## Input:
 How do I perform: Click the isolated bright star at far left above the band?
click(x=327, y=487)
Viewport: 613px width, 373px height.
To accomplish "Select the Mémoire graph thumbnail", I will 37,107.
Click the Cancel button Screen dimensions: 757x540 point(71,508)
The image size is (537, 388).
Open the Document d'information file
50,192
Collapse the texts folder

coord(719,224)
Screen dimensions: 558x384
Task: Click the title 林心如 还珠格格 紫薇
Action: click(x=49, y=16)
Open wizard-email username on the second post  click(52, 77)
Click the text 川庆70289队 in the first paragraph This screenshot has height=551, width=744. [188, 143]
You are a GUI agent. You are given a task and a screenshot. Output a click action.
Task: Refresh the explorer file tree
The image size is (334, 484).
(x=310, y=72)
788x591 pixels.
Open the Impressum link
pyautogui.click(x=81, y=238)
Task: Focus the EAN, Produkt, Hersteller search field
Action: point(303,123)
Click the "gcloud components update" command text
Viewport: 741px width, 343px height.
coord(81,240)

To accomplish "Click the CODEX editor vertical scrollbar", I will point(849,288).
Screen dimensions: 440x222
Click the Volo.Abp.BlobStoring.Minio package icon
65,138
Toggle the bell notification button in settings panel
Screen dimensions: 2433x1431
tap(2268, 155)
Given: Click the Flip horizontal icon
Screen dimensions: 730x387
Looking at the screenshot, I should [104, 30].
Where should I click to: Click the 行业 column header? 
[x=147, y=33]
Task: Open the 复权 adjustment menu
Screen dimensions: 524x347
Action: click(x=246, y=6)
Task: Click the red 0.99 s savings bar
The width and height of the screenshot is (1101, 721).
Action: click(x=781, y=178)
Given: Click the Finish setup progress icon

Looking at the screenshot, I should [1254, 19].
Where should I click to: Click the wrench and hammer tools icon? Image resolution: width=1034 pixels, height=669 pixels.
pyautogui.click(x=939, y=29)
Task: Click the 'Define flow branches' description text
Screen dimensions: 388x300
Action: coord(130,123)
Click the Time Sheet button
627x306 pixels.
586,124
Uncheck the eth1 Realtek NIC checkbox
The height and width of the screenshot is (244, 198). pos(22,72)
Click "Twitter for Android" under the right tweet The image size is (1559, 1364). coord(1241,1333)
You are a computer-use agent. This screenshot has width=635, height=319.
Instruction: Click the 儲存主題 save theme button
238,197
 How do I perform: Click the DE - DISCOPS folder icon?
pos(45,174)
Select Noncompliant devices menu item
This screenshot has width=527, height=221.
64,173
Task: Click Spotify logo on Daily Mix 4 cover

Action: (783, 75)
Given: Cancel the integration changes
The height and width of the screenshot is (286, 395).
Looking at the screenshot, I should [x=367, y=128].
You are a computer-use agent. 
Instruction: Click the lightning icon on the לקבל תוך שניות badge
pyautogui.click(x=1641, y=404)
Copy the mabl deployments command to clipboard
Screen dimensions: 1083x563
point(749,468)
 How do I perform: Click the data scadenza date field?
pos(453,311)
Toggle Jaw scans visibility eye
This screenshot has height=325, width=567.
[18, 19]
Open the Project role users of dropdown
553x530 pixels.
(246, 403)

## To be done:
Convert all the rows above into a Markdown table with two columns: No. for a running number and Text for each line. Leave out blank lines.

## Exercise solution:
| No. | Text |
|---|---|
| 1 |  How do I perform: Click the isolated bright star at far left above the band? |
| 2 | click(x=327, y=487) |
| 3 | Viewport: 613px width, 373px height. |
| 4 | To accomplish "Select the Mémoire graph thumbnail", I will 37,107. |
| 5 | Click the Cancel button Screen dimensions: 757x540 point(71,508) |
| 6 | The image size is (537, 388). |
| 7 | Open the Document d'information file |
| 8 | 50,192 |
| 9 | Collapse the texts folder |
| 10 | coord(719,224) |
| 11 | Screen dimensions: 558x384 |
| 12 | Task: Click the title 林心如 还珠格格 紫薇 |
| 13 | Action: click(x=49, y=16) |
| 14 | Open wizard-email username on the second post  click(52, 77) |
| 15 | Click the text 川庆70289队 in the first paragraph This screenshot has height=551, width=744. [188, 143] |
| 16 | You are a GUI agent. You are given a task and a screenshot. Output a click action. |
| 17 | Task: Refresh the explorer file tree |
| 18 | The image size is (334, 484). |
| 19 | (x=310, y=72) |
| 20 | 788x591 pixels. |
| 21 | Open the Impressum link |
| 22 | pyautogui.click(x=81, y=238) |
| 23 | Task: Focus the EAN, Produkt, Hersteller search field |
| 24 | Action: point(303,123) |
| 25 | Click the "gcloud components update" command text |
| 26 | Viewport: 741px width, 343px height. |
| 27 | coord(81,240) |
| 28 | To accomplish "Click the CODEX editor vertical scrollbar", I will point(849,288). |
| 29 | Screen dimensions: 440x222 |
| 30 | Click the Volo.Abp.BlobStoring.Minio package icon |
| 31 | 65,138 |
| 32 | Toggle the bell notification button in settings panel |
| 33 | Screen dimensions: 2433x1431 |
| 34 | tap(2268, 155) |
| 35 | Given: Click the Flip horizontal icon |
| 36 | Screen dimensions: 730x387 |
| 37 | Looking at the screenshot, I should [104, 30]. |
| 38 | Where should I click to: Click the 行业 column header?  |
| 39 | [x=147, y=33] |
| 40 | Task: Open the 复权 adjustment menu |
| 41 | Screen dimensions: 524x347 |
| 42 | Action: click(x=246, y=6) |
| 43 | Task: Click the red 0.99 s savings bar |
| 44 | The width and height of the screenshot is (1101, 721). |
| 45 | Action: click(x=781, y=178) |
| 46 | Given: Click the Finish setup progress icon |
| 47 | Looking at the screenshot, I should [1254, 19]. |
| 48 | Where should I click to: Click the wrench and hammer tools icon? Image resolution: width=1034 pixels, height=669 pixels. |
| 49 | pyautogui.click(x=939, y=29) |
| 50 | Task: Click the 'Define flow branches' description text |
| 51 | Screen dimensions: 388x300 |
| 52 | Action: coord(130,123) |
| 53 | Click the Time Sheet button |
| 54 | 627x306 pixels. |
| 55 | 586,124 |
| 56 | Uncheck the eth1 Realtek NIC checkbox |
| 57 | The height and width of the screenshot is (244, 198). pos(22,72) |
| 58 | Click "Twitter for Android" under the right tweet The image size is (1559, 1364). coord(1241,1333) |
| 59 | You are a computer-use agent. This screenshot has width=635, height=319. |
| 60 | Instruction: Click the 儲存主題 save theme button |
| 61 | 238,197 |
| 62 |  How do I perform: Click the DE - DISCOPS folder icon? |
| 63 | pos(45,174) |
| 64 | Select Noncompliant devices menu item |
| 65 | This screenshot has width=527, height=221. |
| 66 | 64,173 |
| 67 | Task: Click Spotify logo on Daily Mix 4 cover |
| 68 | Action: (783, 75) |
| 69 | Given: Cancel the integration changes |
| 70 | The height and width of the screenshot is (286, 395). |
| 71 | Looking at the screenshot, I should [x=367, y=128]. |
| 72 | You are a computer-use agent.  |
| 73 | Instruction: Click the lightning icon on the לקבל תוך שניות badge |
| 74 | pyautogui.click(x=1641, y=404) |
| 75 | Copy the mabl deployments command to clipboard |
| 76 | Screen dimensions: 1083x563 |
| 77 | point(749,468) |
| 78 |  How do I perform: Click the data scadenza date field? |
| 79 | pos(453,311) |
| 80 | Toggle Jaw scans visibility eye |
| 81 | This screenshot has height=325, width=567. |
| 82 | [18, 19] |
| 83 | Open the Project role users of dropdown |
| 84 | 553x530 pixels. |
| 85 | (246, 403) |